*Work required:* Determine the count of lines in the following entries that contain the string "Open". Write only the number.

*Data provided:*
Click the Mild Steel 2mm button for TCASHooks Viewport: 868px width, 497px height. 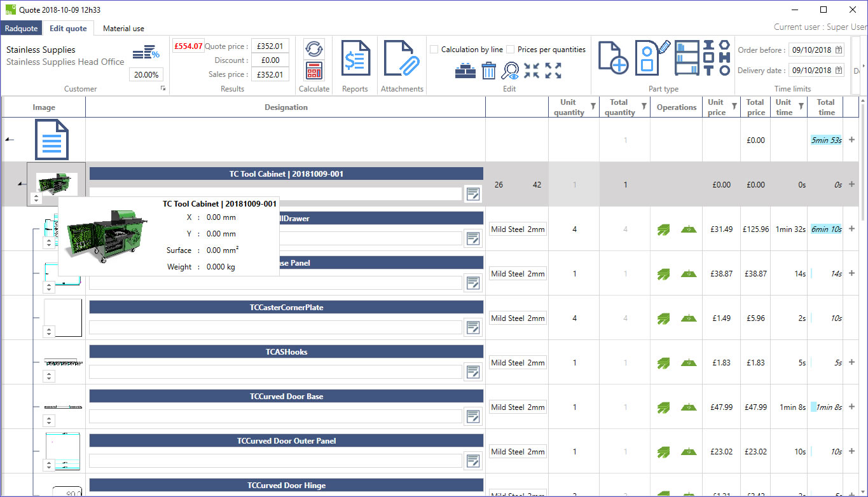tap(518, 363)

...

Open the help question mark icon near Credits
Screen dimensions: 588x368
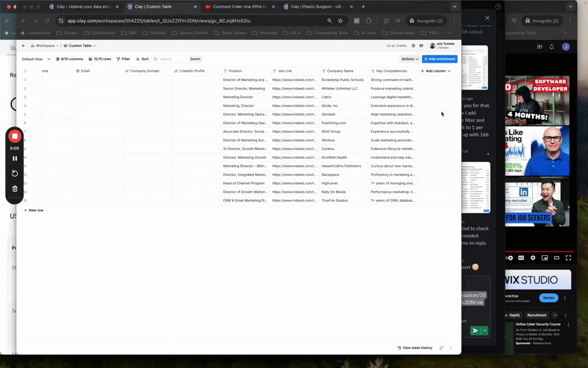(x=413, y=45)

* * *

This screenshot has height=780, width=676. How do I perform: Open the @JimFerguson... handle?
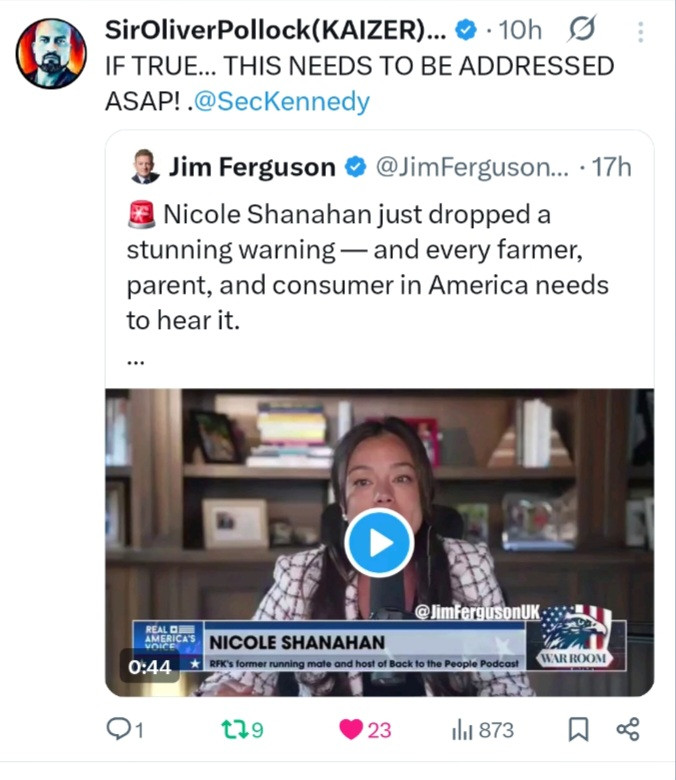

*Response for this exercise:* 2